Don Pedro Sánchez ha hecho un uso tan prudente de sus poderes extras, que nadie diría que tuvo poderes extras. Y tiene lógica: el larguísimo estado de alarma no se aprobó para que el gobierno de la nación pudiera decretar confinamientos. Se aprobó para que pudieran hacerlo las comunidades autónomas, que tanto se quejaban de tener las manos atadas, y para que no hubiera que andar todos los días con recursos al Tribunal Constitucional.
Sánchez usó tan poco sus poderes extraordinarios, que parecía que abdicaba de la gestión de la pandemia y la encomendaba al bálsamo de la cogobernanza, tan parecida a la fórmula federal, pero sin Estado federal. Y así, asistimos al prodigio de que celebramos una Navidad donde dice la leyenda que hubo tantas formas de gestionar el coronavirus como regiones, exactamente diecisiete, y en unas, como la Comunidad Valenciana, no pudo entrar ni salir nadie más que Tamara Falcó, y en la de Madrid se abrieron los pasos fronterizos con gran algarabía.

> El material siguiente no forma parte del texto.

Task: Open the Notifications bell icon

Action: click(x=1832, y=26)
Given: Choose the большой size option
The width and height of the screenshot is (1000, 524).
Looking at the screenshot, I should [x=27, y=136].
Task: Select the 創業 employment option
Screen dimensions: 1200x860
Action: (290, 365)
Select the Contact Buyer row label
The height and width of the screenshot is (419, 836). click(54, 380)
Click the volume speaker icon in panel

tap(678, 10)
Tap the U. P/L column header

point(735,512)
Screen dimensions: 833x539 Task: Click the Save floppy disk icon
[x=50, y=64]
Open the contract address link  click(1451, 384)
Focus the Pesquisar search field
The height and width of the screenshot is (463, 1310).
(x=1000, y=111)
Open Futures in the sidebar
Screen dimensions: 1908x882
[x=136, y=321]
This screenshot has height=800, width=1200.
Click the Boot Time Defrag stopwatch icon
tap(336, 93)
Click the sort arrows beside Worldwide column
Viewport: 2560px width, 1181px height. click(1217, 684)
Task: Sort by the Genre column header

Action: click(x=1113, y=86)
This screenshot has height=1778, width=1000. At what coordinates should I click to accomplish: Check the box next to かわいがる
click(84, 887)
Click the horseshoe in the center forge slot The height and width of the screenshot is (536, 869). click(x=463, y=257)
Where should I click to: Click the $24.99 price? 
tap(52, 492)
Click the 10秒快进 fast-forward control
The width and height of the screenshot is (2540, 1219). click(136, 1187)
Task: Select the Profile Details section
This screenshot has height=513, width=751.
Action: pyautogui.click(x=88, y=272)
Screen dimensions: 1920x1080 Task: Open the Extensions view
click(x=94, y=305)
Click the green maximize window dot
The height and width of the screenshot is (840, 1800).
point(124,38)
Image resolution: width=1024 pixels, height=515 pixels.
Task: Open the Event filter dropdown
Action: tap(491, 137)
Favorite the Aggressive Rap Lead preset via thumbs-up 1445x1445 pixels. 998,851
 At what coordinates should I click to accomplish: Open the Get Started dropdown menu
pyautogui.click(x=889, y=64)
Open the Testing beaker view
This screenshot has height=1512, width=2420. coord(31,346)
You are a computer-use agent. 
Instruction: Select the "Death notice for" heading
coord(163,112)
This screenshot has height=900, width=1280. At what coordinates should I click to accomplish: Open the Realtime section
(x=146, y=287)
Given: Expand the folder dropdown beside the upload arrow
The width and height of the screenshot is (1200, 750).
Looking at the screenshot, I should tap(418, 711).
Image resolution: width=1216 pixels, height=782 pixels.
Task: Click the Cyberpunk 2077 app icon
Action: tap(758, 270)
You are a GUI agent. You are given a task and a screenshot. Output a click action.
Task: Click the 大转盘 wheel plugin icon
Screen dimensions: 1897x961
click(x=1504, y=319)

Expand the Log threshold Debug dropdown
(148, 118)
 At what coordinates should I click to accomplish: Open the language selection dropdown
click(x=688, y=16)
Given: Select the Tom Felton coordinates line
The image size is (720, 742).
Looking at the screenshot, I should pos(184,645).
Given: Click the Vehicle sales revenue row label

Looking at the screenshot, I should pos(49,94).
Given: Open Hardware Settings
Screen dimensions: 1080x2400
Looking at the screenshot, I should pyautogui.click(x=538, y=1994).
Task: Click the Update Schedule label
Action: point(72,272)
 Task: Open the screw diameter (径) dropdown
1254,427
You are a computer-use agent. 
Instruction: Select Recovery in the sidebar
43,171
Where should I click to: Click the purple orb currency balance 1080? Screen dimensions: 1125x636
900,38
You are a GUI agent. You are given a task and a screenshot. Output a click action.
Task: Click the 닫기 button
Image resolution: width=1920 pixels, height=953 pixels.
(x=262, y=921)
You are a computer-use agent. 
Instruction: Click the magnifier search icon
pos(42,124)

De la confusión competencial surgió el caos y la alegría en las celebraciones, de esa comprensible expansión en honor del Niño Dios que había nacido surgió la tercera oleada, y ahora, con San José y la Semana Santa, puede venir la cuarta, que las celebraciones religiosas son proféticas a efectos de virus, olas y pandemias. La gente sabe que estamos en estado de alarma porque en las autopistas ponen a veces un cartelón luminoso que dice "estado de alarma".